John Scully est un boxeur professionnel américain retraité qui évoluait dans la catégorie des mi-lourds, ayant compilé une fiche de 38-11-0 (21 K.-O.). Celui qu’on surnomme The Iceman s’est entre autres incliné face à l’Allemand Henry Maske en championnat du monde en mai 1996 et il a croisé les gants avec Michael Nunn dans un combat mémorable cinq mois plus tôt lors du premier combat impliquant le titre NABO.

Durant sa carrière, Scully a servi de partenaire d’entraînement à Roy Jones Jr., James Toney, Mike McCallum et Vinny Pazienza. Ayant pris sa retraite en 2001, Scully est aujourd’hui un entraîneur et un analyste de boxe réputé, ayant agi comme analyste sur les ondes d’ESPN, de Nuno-TV et de bien d’autres. Ne se gênant pas pour donner son avis sur les réseaux sociaux, il est bien apprécié des amateurs de boxe.

The Iceman a entraîné quatre champions du monde: l’ex-championne WIBF des poids légers Liz Mueller, l’ex-champion WBA super-mi-moyen Jose Antonio Rivera, l’ex-champion des super-coqs IBO  Mike Oliver et le plus connu de tous, l’ex- champion WBC et The Ring des mi-lourds,  « Bad » Chad Dawson, que Scully a entraîné chez les amateurs et au début de sa carrière professionnelle, avant de revenir l’entraîner pour quelques combats incluant la plus grande victoire en carrière de Dawson, face à Bernard Hopkins, mais aussi lors de sa défaite face à Andre Ward.

Nous avons eu la chance de nous entrenir avec celui qui a entre autres été porteur lors des funérailles du légendaire boxeur Willie Pep.

Bonjour, John, comment vas-tu? Que fais-tu de bon ces jours-ci?

Je suis occupé avec ma famille et la boxe. Je suis à mon gym à Hartford au Connecticut presque tous les jours. Je suis en train d’organiser un gala de boxe amateur pour le mois de mai.

Peux-tu nous parler de ton plus beau souvenir en tant qu’entraîneur?

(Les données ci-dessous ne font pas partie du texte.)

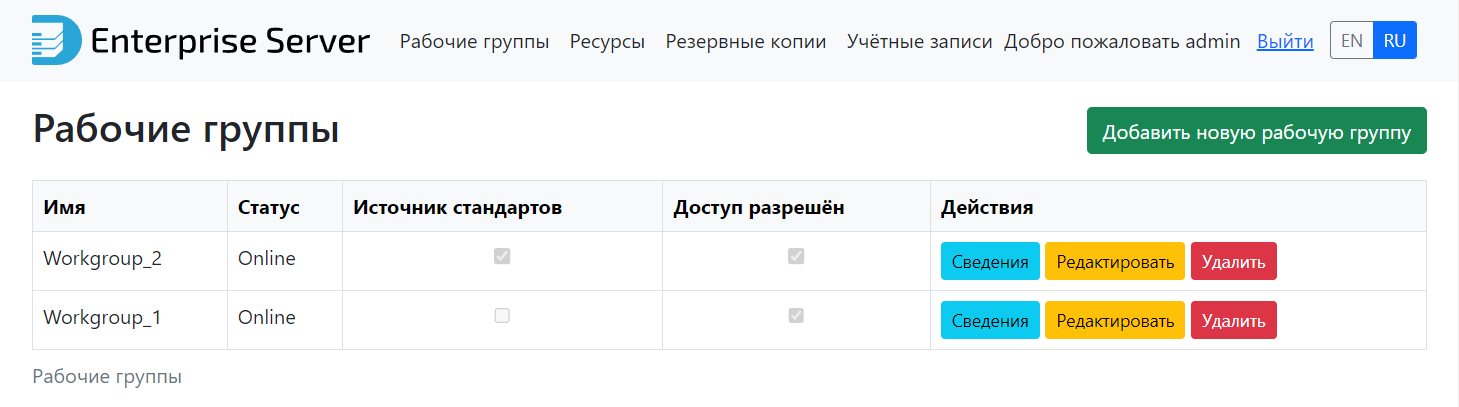1459x407 pixels.
Task: Edit Workgroup_1 using Редактировать
Action: click(1115, 321)
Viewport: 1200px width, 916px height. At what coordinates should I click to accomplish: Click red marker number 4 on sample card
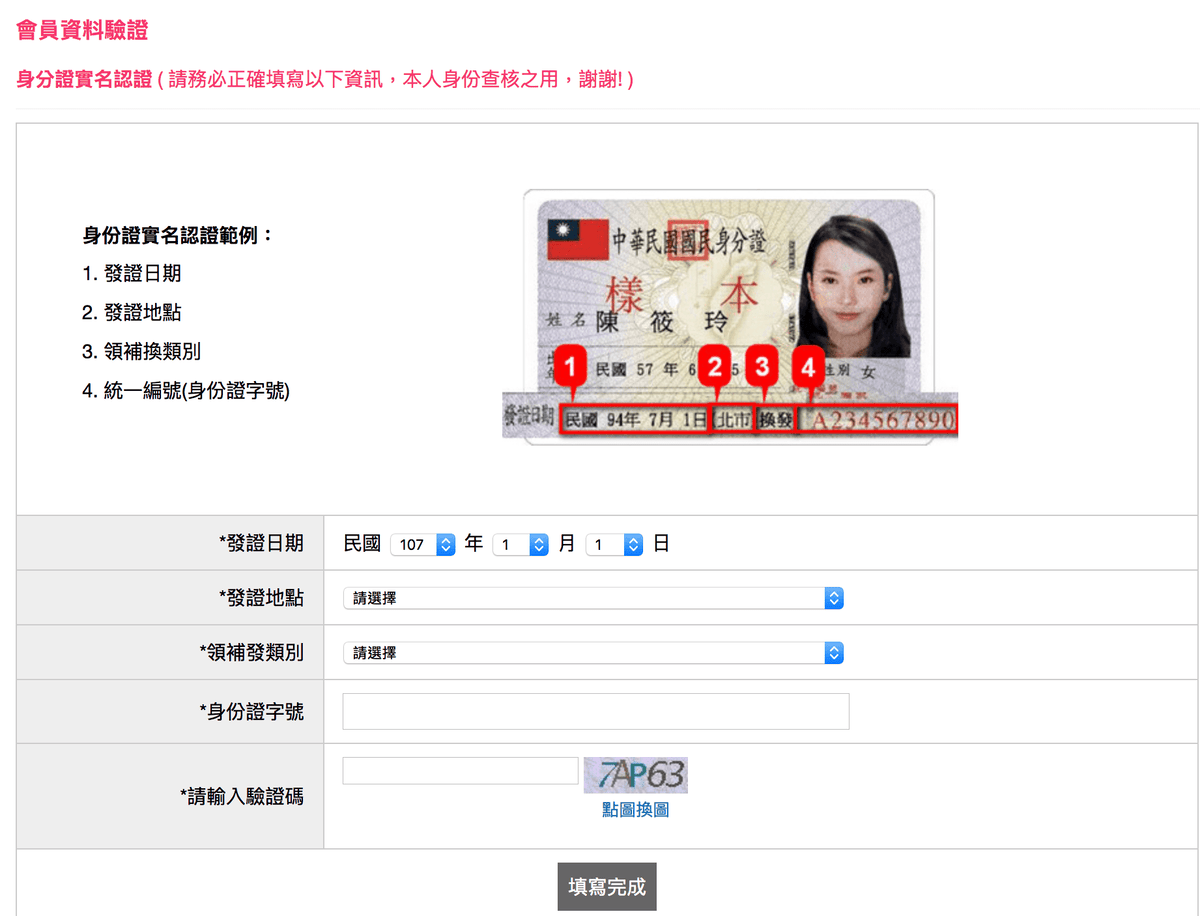coord(808,368)
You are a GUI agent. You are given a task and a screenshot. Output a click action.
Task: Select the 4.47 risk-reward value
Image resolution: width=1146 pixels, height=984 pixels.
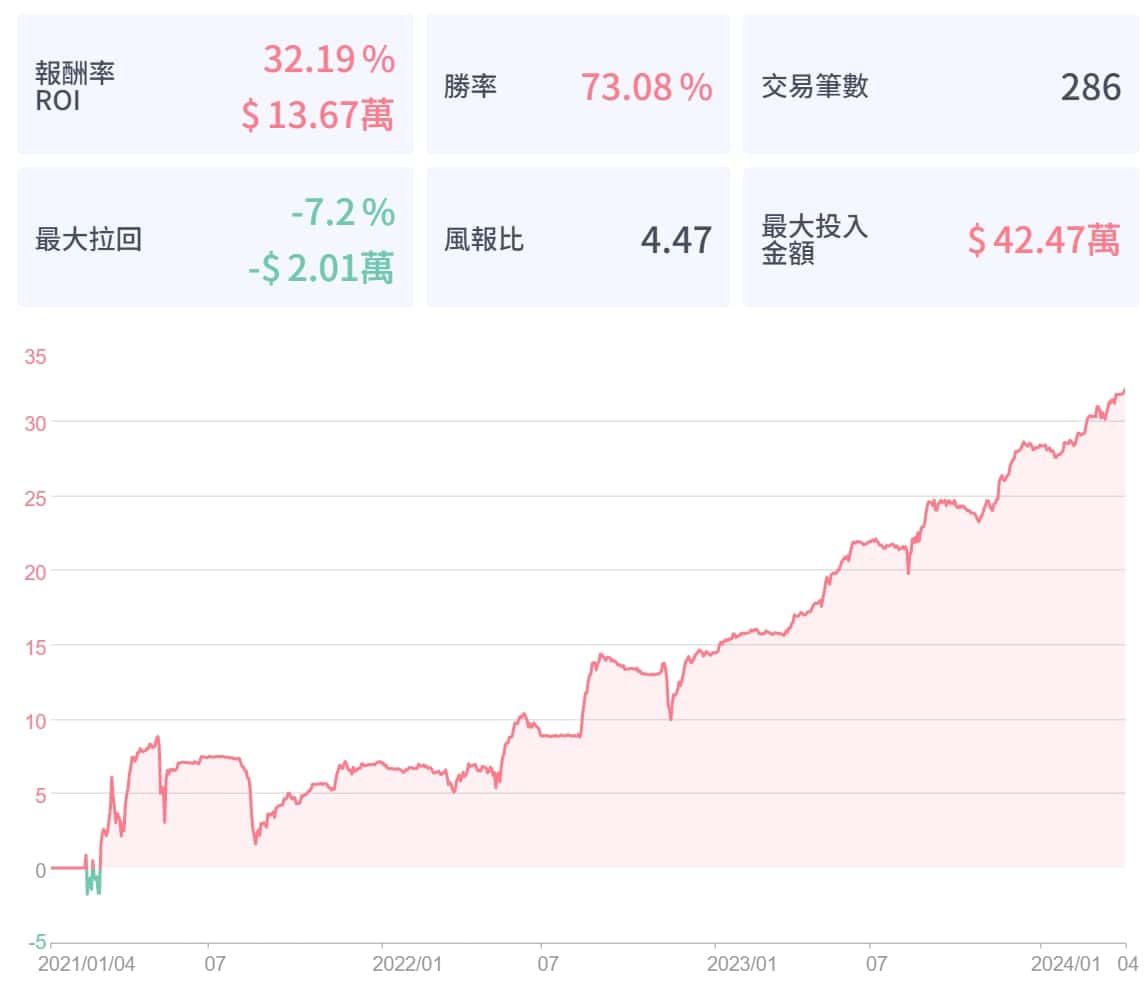pyautogui.click(x=676, y=240)
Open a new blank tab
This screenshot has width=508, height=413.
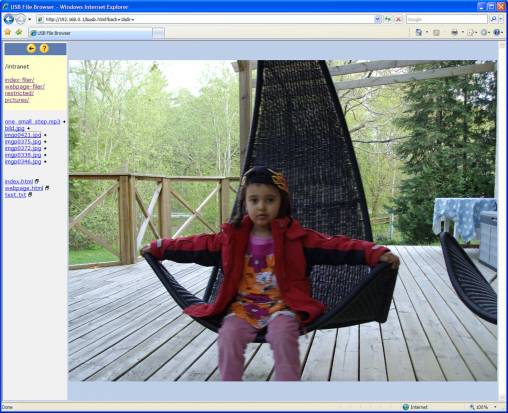click(x=159, y=33)
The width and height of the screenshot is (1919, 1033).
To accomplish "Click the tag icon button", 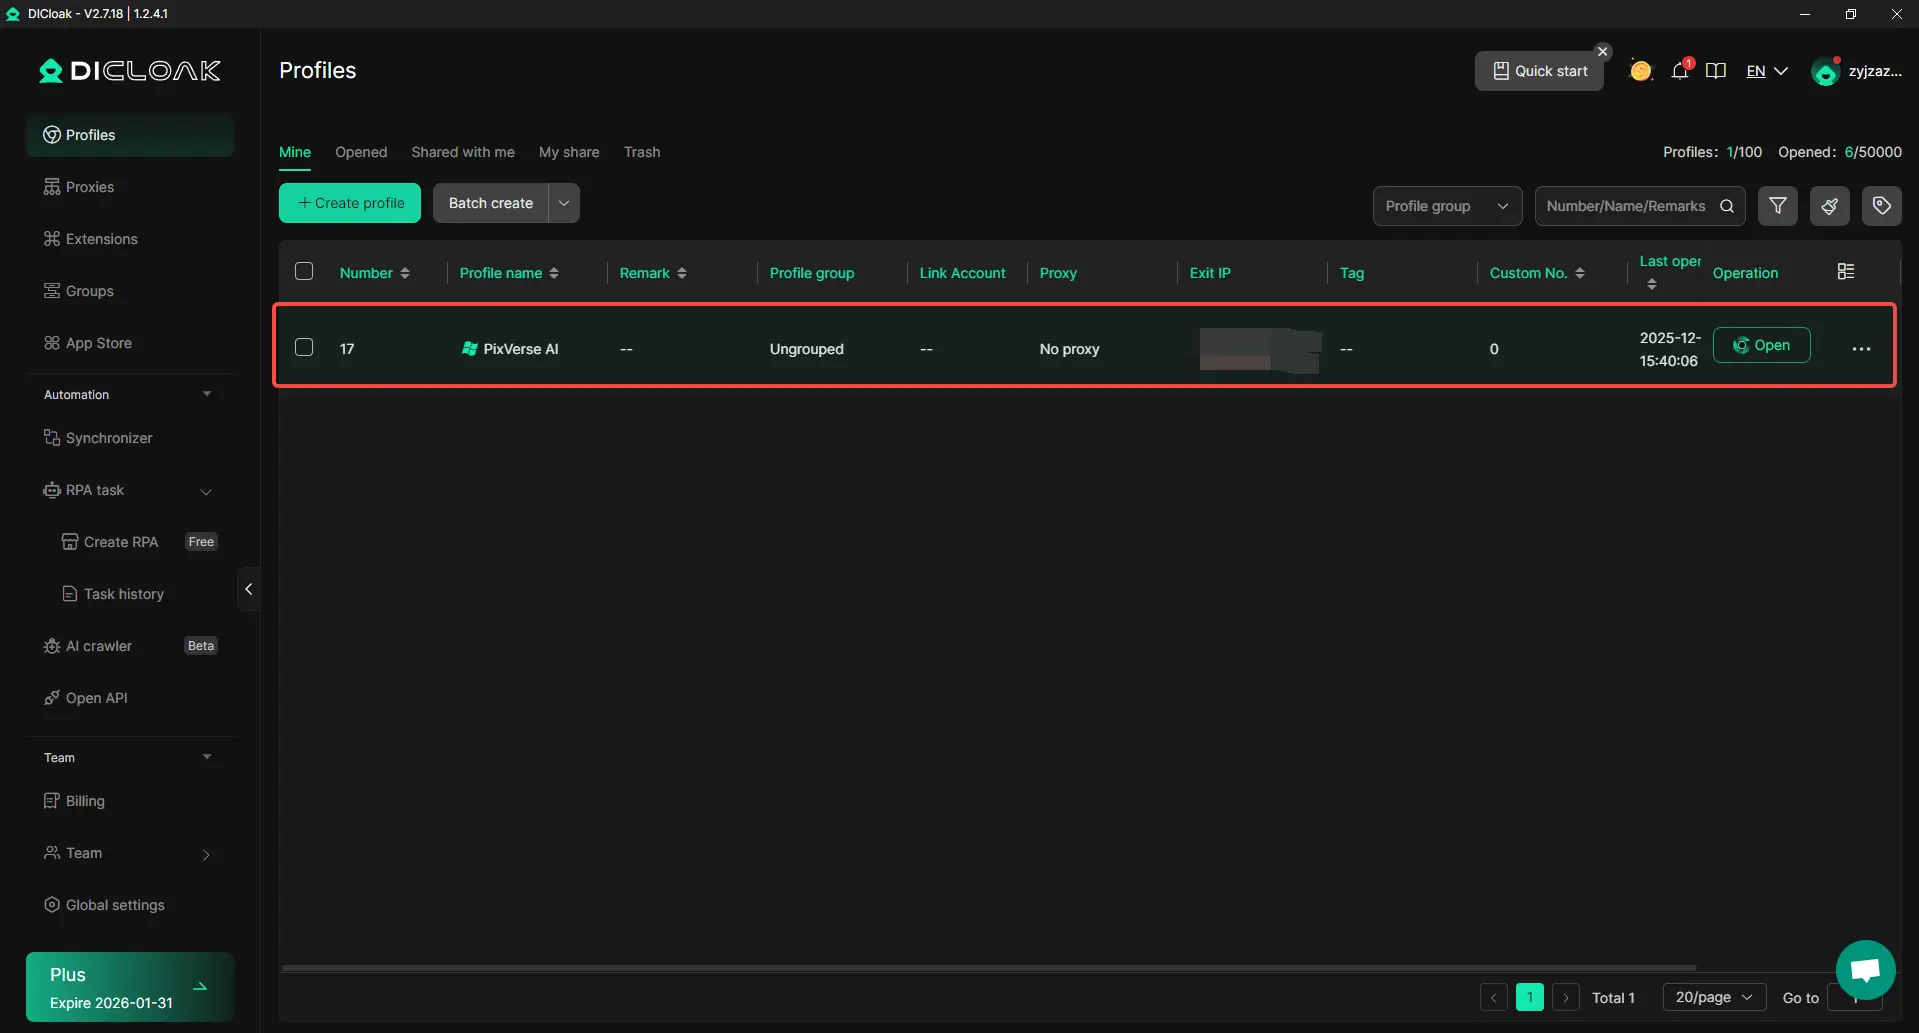I will (x=1881, y=206).
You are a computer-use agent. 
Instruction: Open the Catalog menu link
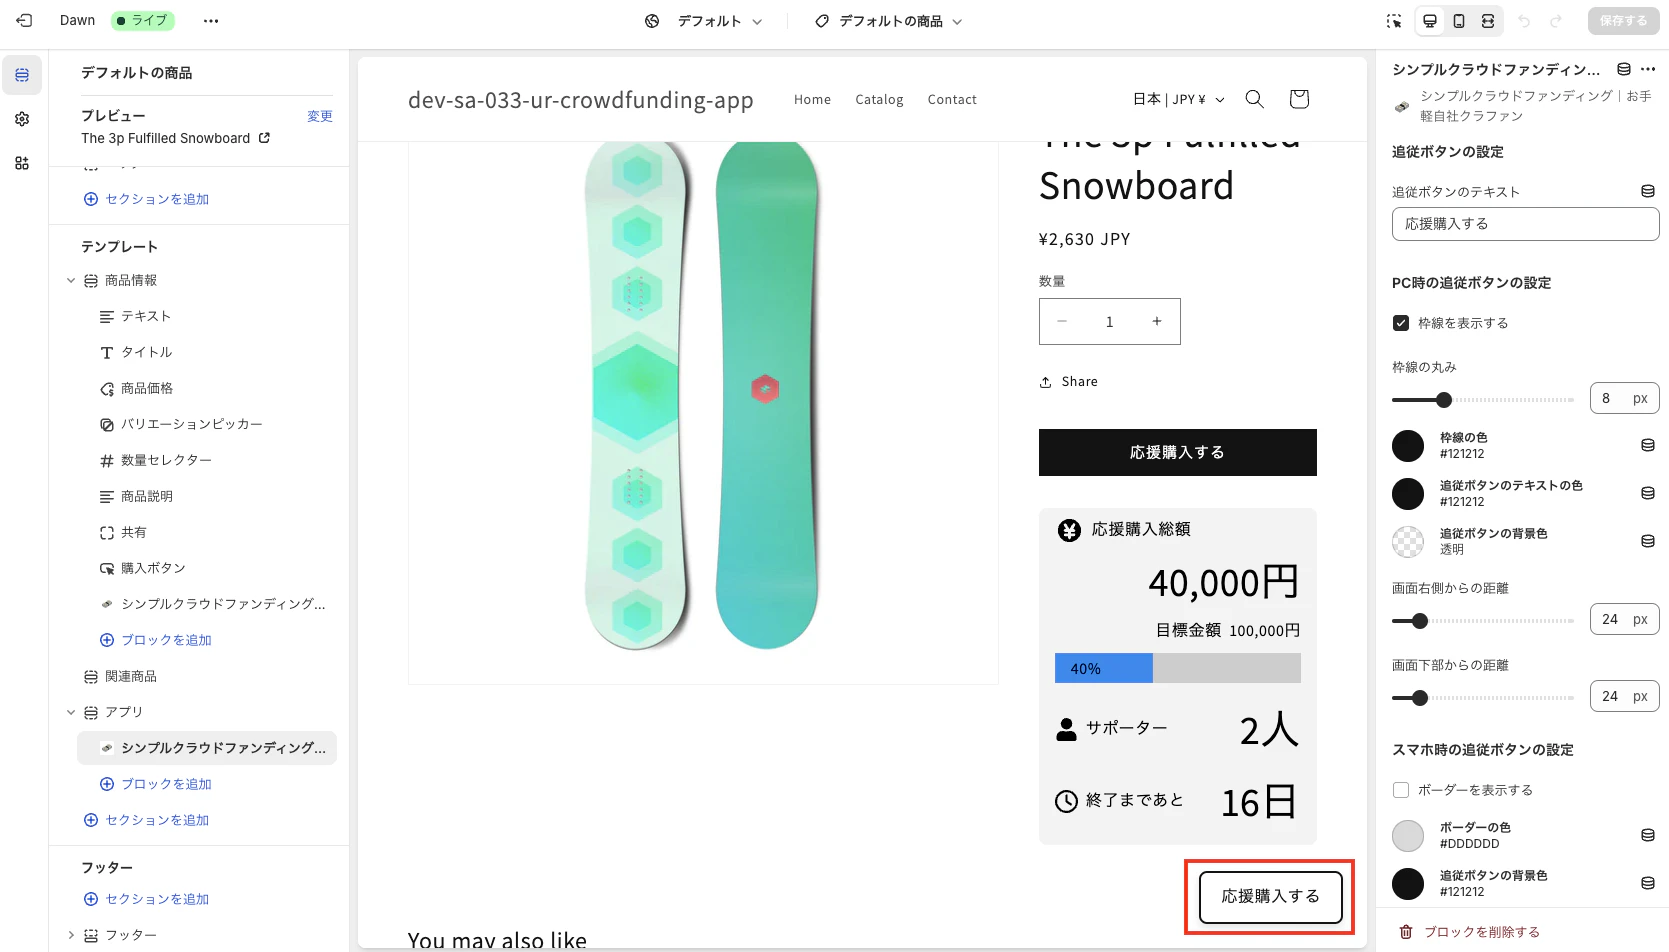click(879, 99)
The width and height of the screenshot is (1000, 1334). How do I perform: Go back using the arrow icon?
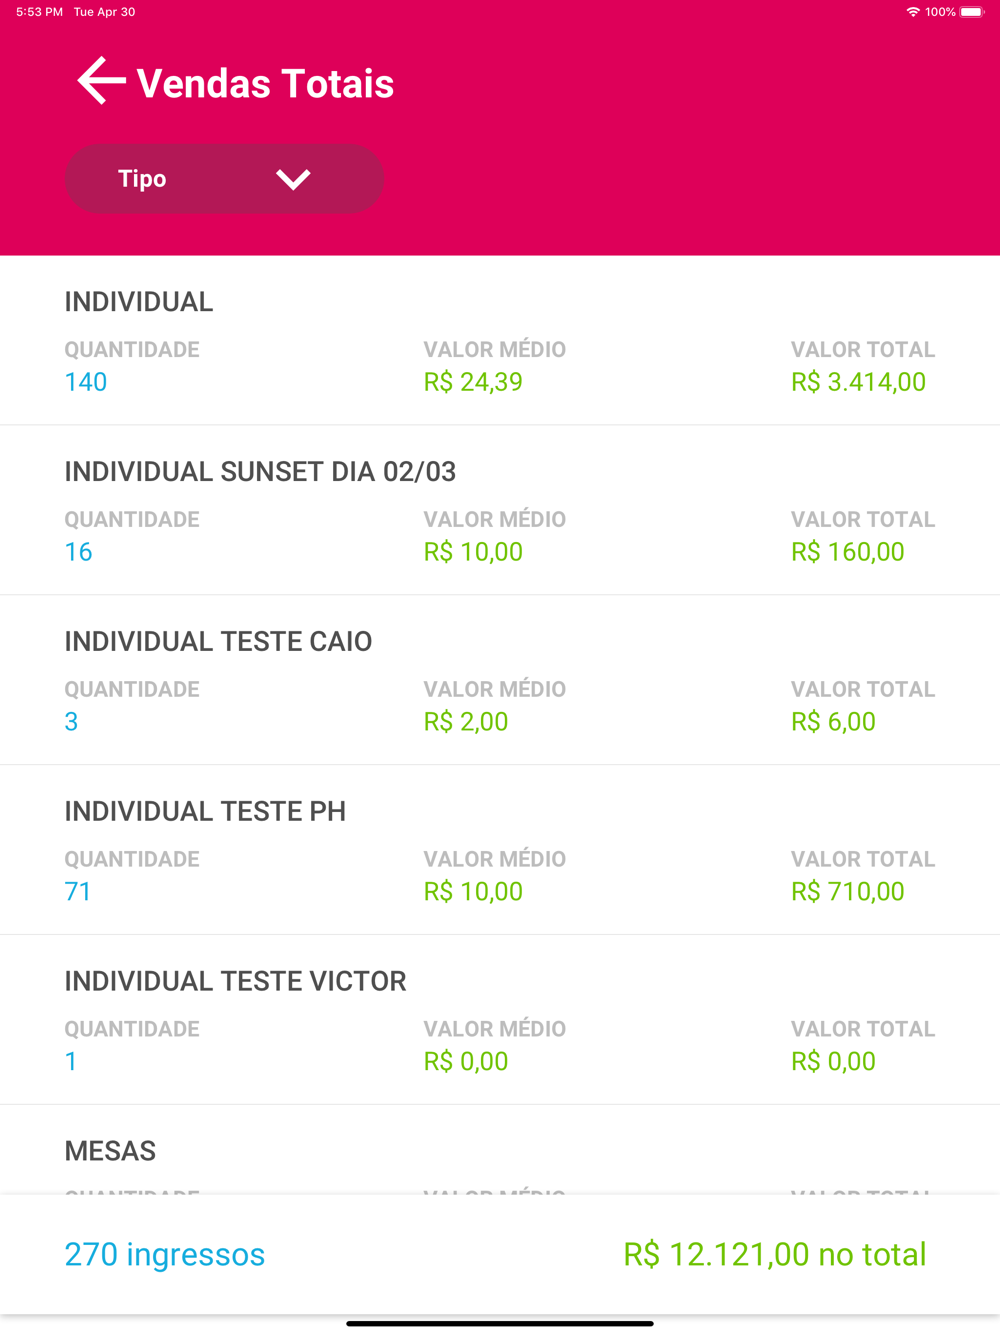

Il y a eu beaucoup de beaux moments. J’ai été dans le coin pour quatre victoires en championnat du monde et chacune d’elle a été spéciale et importante pour moi. Mais mon plus beau souvenir reste un combat ayant eu lieu en 2005, j’étais entraîneur  de Lawrence Clay-Bey, qui a  représenté les É.-U. aux Olympiques de 1996. À l’époque, il était déjà âgé de 40 ans et travaillait comme gardien de prison de nuit et sa carrière tirait à sa fin. Il était opposé à Dere Bryant dans un combat difficile sur les ondes d’ESPN. Nous étions à un point dans le combat où il était épuisé, ayant tout donné au 7ème round pour essayer de passer le knockout à son adversaire.

Il est arrivé dans le coin complètement épuisé physiquement et mentalement, et voulait abandonner, mais je ne l’ai pas laissé faire. Ce qui est arrivé pendant les trois rounds suivants était tellement incroyable que même Joe Tessitore, l’annonceur d’ESPN, m’a appelé et laissé un long message vocal le lendemain matin en me confiant que l’interaction entre Lawrence et moi dans le coin était le plus beau moment dont il avait été témoin lors de sa carrière à la télévision. Lawrence était extrêmement fatigué et était prêt à abandonner, mais il a fini par continuer et conclure le combat tellement en force que les juges lui ont accordé un verdict nul. Lawrence a fini la tête haute et c’était certainement mon plus beau moment comment entraîneur.

Parles-tu encore à Chad Dawson?

Je ne lui ai littéralement pas parlé depuis son combat contre Andre Ward en 2012… tant mieux pour moi.

 Quelle est ton opinion sur l’état actuel de la boxe?

Je crois que les gens sont fous lorsqu’ils disent que la boxe est sur le point de mourir et que les arts martiaux mixtes sont en train de prendre le dessus. Je n’ai pas la même vision des choses. Nous avons récemment eu droit au plus gros combat en termes de recettes financières de l’histoire de l’humanité. Il y a plus de boxeurs millionnaires en ce moment qu’il n’y en a jamais eus. Cet intérêt pour la boxe et cet argent doivent bien venir de quelque part.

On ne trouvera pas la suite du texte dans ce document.